I didn't mean to honk all over the ancient sofa on the screened-in porch, and it was ugly anyway. She said it was OK, but she was fussing about it all morning trying to get the smell out with baking soda. I went home in shame. But I'm not a quitter! I'd like to be invited back out there. Should I send the mother a note of apology or something or are my cabin days at their place all done? -- Shameful Honker, Lake of the Woods
Dear Honker: Send a note, but chances are you won't be invited out until next year, when the faint scent of stomach contents has evaporated from the screened porch. Mom will then remember your lovely, flowery note and perhaps think kindly of you again. She would probably have you back sooner, if you made a big deal about bringing your own tent.
Dear Miss Lonelyhearts: I gave my girlfriend an engagement ring and I know she doesn't like it. That hurts, eh? When someone asks to see it and then doesn't comment, she makes excuses like, "Oh I said I didn't want much, just a little symbol since we're saving our money for a big honeymoon." That's the first I've heard about a big honeymoon. We have never even discussed it and can hardly afford the rent. Should I save up and get her a new ring? -- Kinda Broke, West End
Dear Kinda Broke: Save up for the rent (for the slim-money months). Don't get married until you can pay rent and the bills easily between the two of you and have some money put away for the wedding, no matter how small it is. Being short for the necessities of life -- the rent, food, utilities -- should tell you this is not the time to bring on additional wedding expenses. Put off the wedding for a bit. When the time comes, pick out a ring you both like together and make plans.

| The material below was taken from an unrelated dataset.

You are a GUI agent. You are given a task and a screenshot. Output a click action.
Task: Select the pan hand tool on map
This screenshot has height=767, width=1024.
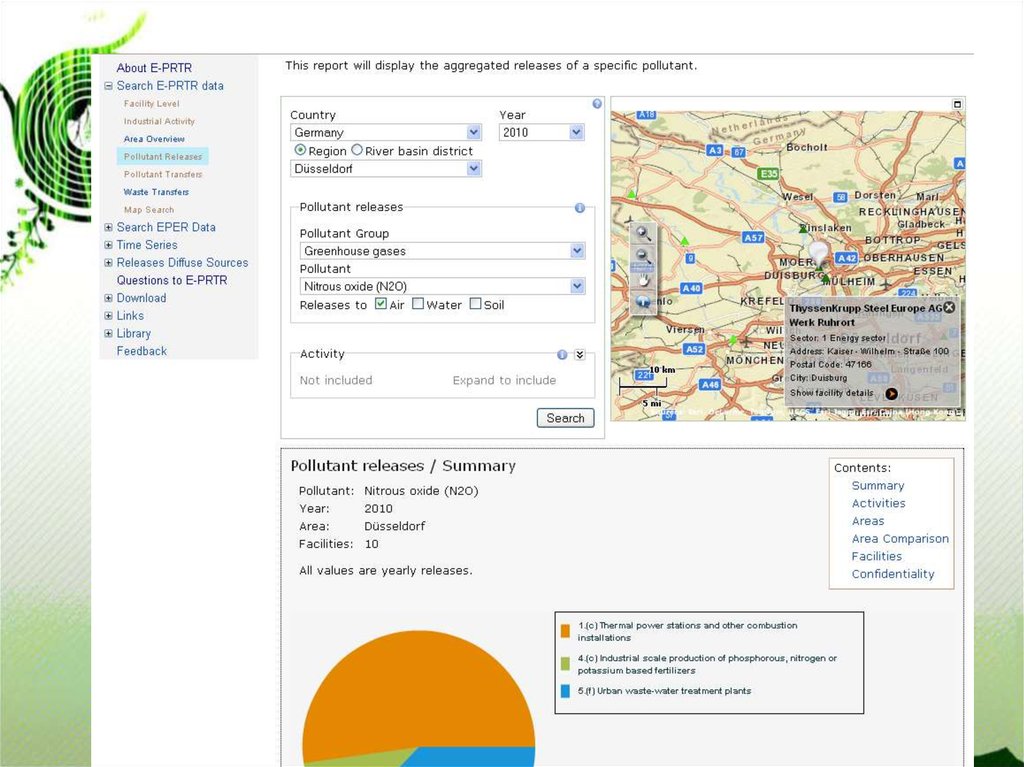point(643,280)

Dear Miss Lonelyhearts: My son has come out in Vancouver and is wearing women's clothes now on a day-to-day basis. He hasn't had the transgender operations yet, but intends to. I am all right with it as his mom, but his dad is not.

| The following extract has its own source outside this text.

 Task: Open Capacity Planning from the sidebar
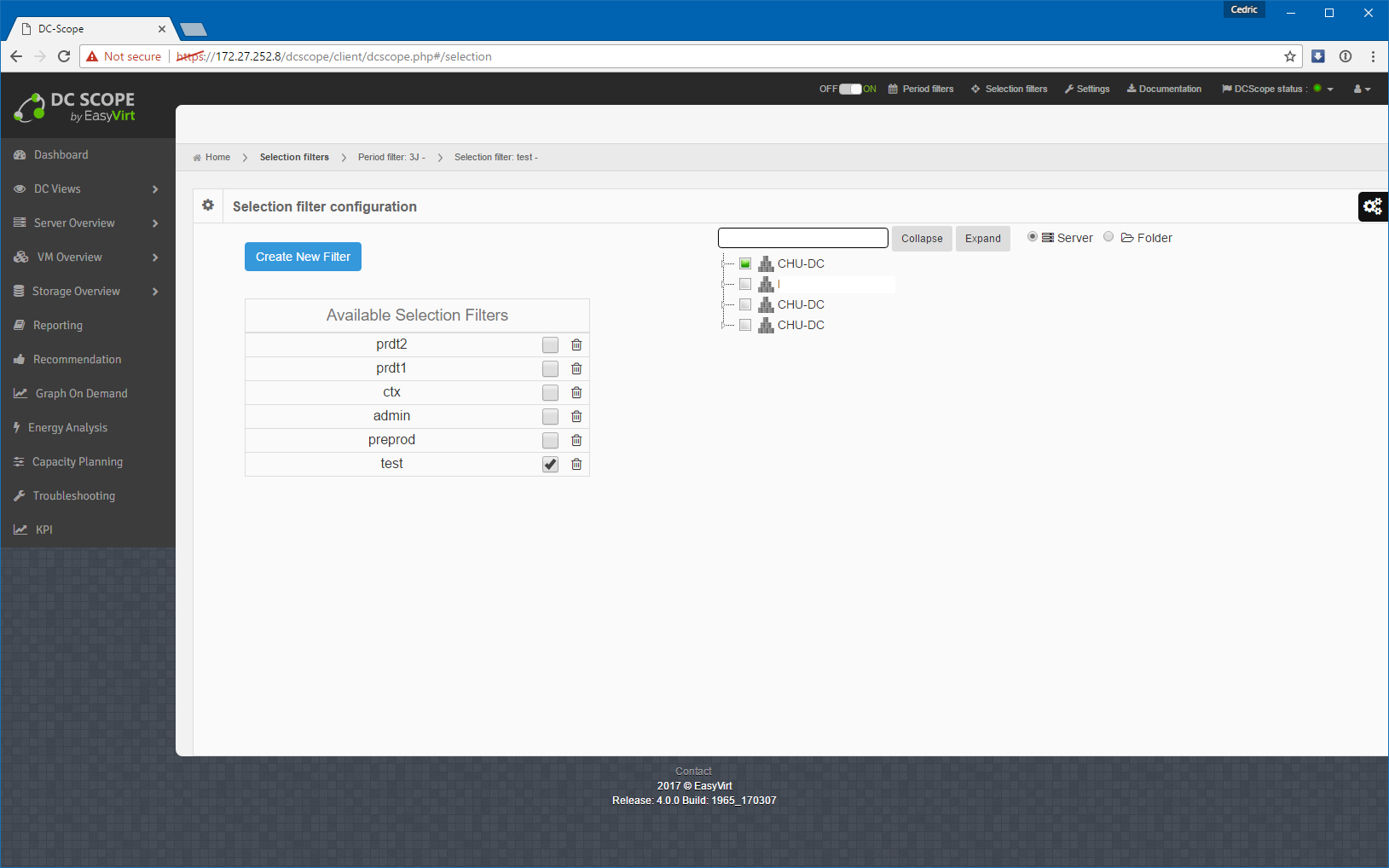pyautogui.click(x=77, y=462)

Our son/now daughter wants to come home to Winnipeg in September for a visit wearing her new style of dress all the time, and my husband says he's too embarrassed. What should I tell my new daughter? I won't tell her that she can't come to her own parents home. -- Not a Hypocrite, North End
Dear Not a Hypocrite: Dad will need to get used to this change, so don't give in to his non-invitation hints. A gentler reintroduction might work best. If your new daughter comes home, the deal is you two do lots of things outside the house as well, so it isn't a disapproving dad staring at his new daughter with the transgender issue hanging overhead.
Give dad a chance to get to know his changed offspring in female clothes. That gives dad time to get used to it without a 24/7 thing going on. His daughter is moving forward, and would appreciate his coming along.